» **Stored records**:
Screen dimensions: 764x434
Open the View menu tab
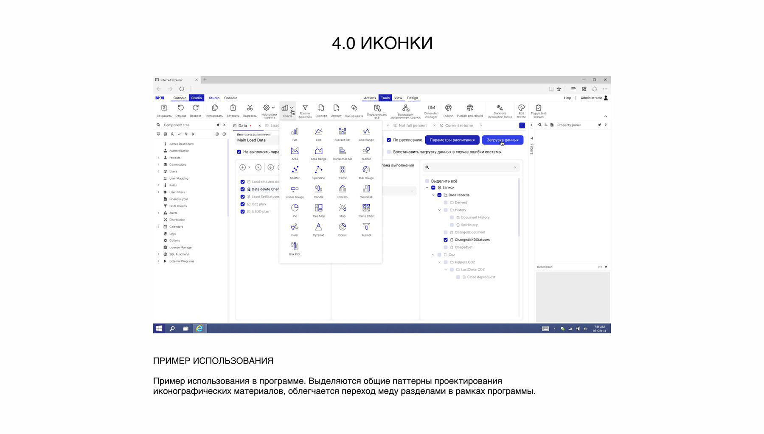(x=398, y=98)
...
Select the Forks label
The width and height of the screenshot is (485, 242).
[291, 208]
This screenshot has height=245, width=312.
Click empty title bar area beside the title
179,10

» **Exercise task**: Reproduce the data from the line containing "Screen dimensions: 764x434" through the line containing "(x=398, y=98)", inclusive, with "View" replaced by "Edit" and nothing else changed. Leave the pictures out of your output.

» **Finished answer**:
Screen dimensions: 764x434
Open the Edit menu tab
(x=398, y=98)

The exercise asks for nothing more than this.